Becoming who I already am.
Life is, without a doubt, a journey. A process of changing, growing, learning and ultimately becoming more than we were before. And yet recently I have been realizing, and reflecting, that everything that I am trying to become right now, is in some aspect someone who I already am.
If that sounds confusing, I understand, believe me. It makes little sense to me either.
But as I try to push myself out of my comfort zone and into the next evolution of my personality and possibilities, I am curiously aware that all I am doing is really adding skills and a sense of authenticity to the core facets of who I already am.
In some ways, it’s like I’m trying to qualify myself in my head for something that I can already do, but am reluctant to do, because I feel I have not yet reached some level of achievement that gives me the ‘right’ to do or be whoever it is that I want to be.
And I think we all suffer from that sometimes.
I think that many of us search for those skills, or that ‘validation’ as a way to avoid what we feel could be “pushback” from both those who are around us, and those with whom we would interact in the role we are choosing.
Yes, sometimes there are things that we need to ‘learn’ in order to qualify us to fulfill a certain role, but more often than not, we just need to see ourselves as who we truly are in order to realize who we really are.
Like I said, confusing. Allow me to share an example.
I have been writing this work now for almost a year. On December 11, 2018, I will have officially reached the one year mark. On that day, I will have written over 250 pieces of work, some of which seem to have helped people.

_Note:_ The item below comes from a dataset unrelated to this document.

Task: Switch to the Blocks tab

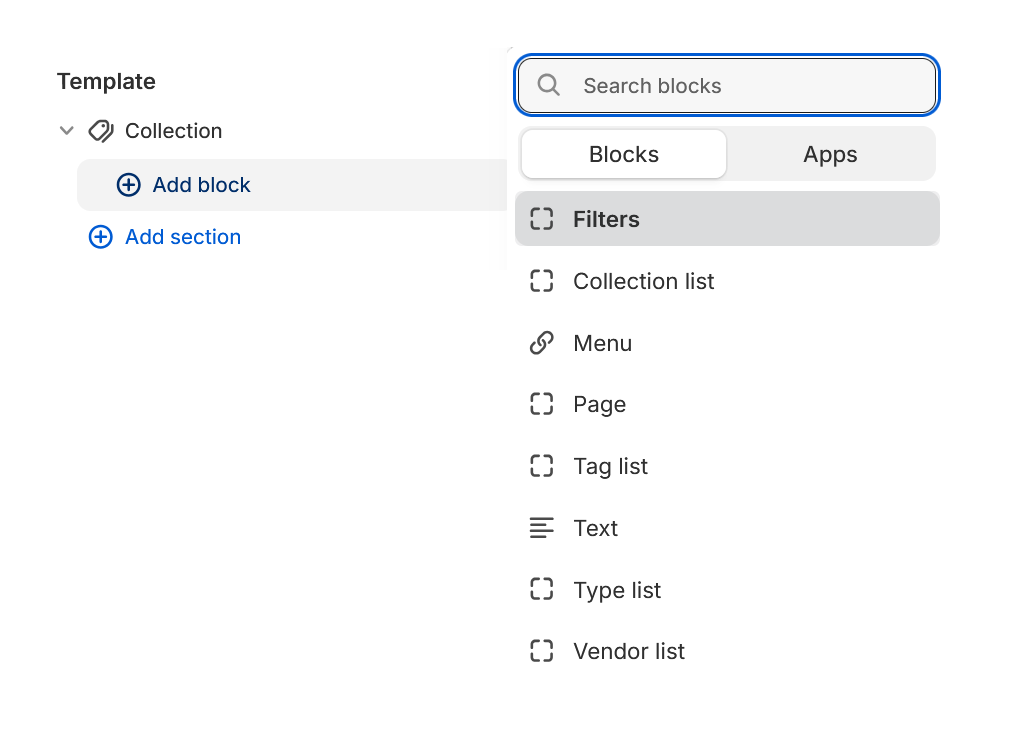Action: pos(623,154)
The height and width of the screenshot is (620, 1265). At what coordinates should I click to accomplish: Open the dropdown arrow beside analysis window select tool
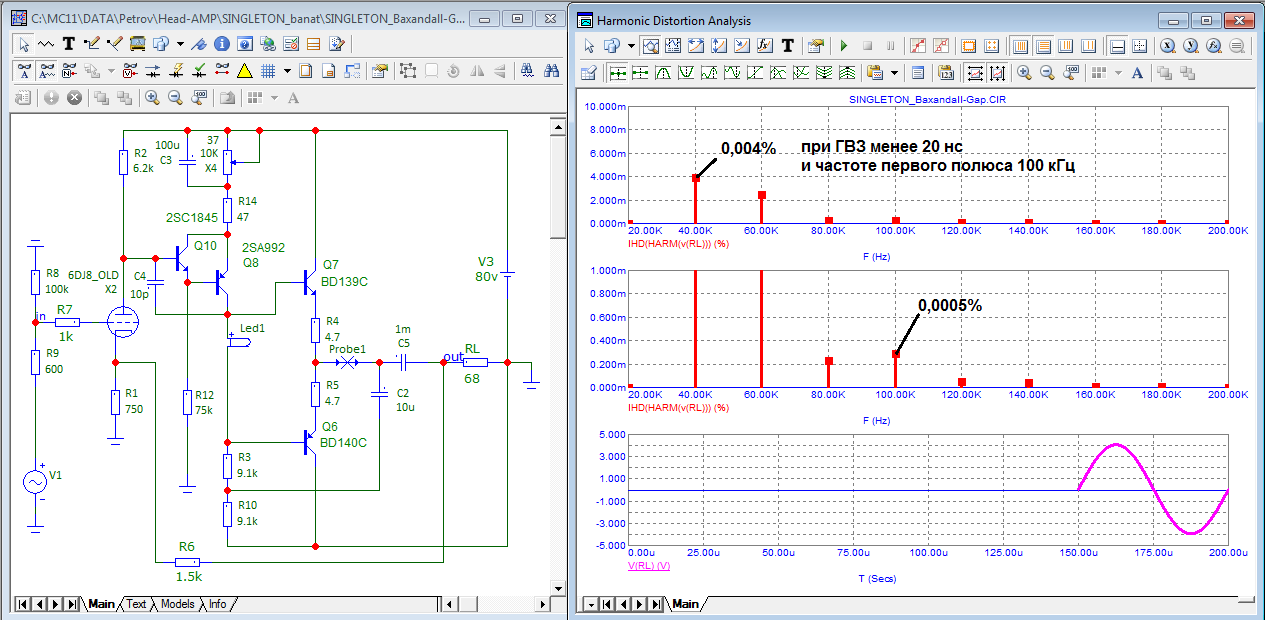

Many wonderful people have left kind words of appreciation, and some have reached out further to let me know how this work has helped them in their struggles against depression, fear, anxiety and the cruel treatment they have received at the hands of others.
Yet, I struggle to see myself as a writer, and to see that this work has any real value.
And this is not the only area of my life in which I struggle. Just over a week ago, our family received news of a most distressing nature, which threatens to considerably change our lives in a way that we did not anticipate.
In response to this, I find myself having to move out of my emotional comfort zone, and into a space that realistically I have been occupying for at least 2 years now. Yet the jump terrifies me, as my ‘emotional identity’ has not yet advanced to necessarily match my ‘actual identity’, and this next jump is, for me, more terrifying and concerning than any jump I have made before.
Because I don’t feel I am ready, but I no longer have the option to wait. I have to jump, now.
My hope, my foundation for believing that I have something to offer the world, is about to be tested in a way that it never has before. In making this move, I am going to be confronting demons that I have carried inside of me for over 30 years, demons that question my confidence, my competence, my sense of value and my sense of having a place in the world.
For if I fail in this jump, I don't know what the landing will do to me.
Yet I am mindful that this jump has always been waiting for me, and I have always had the option to take it. In some ways, this jump is the only way I will find a greater sense of peace, because if I make the jump in the way that I need to, it will open to me a world that I have hitherto been unable to walk in.
So this is me, trying to become the me who I hope I already am. I would appreciate any thoughts and prayers you can offer. I need them.
Thank you for being a part of this work, and my life. I truly appreciate you.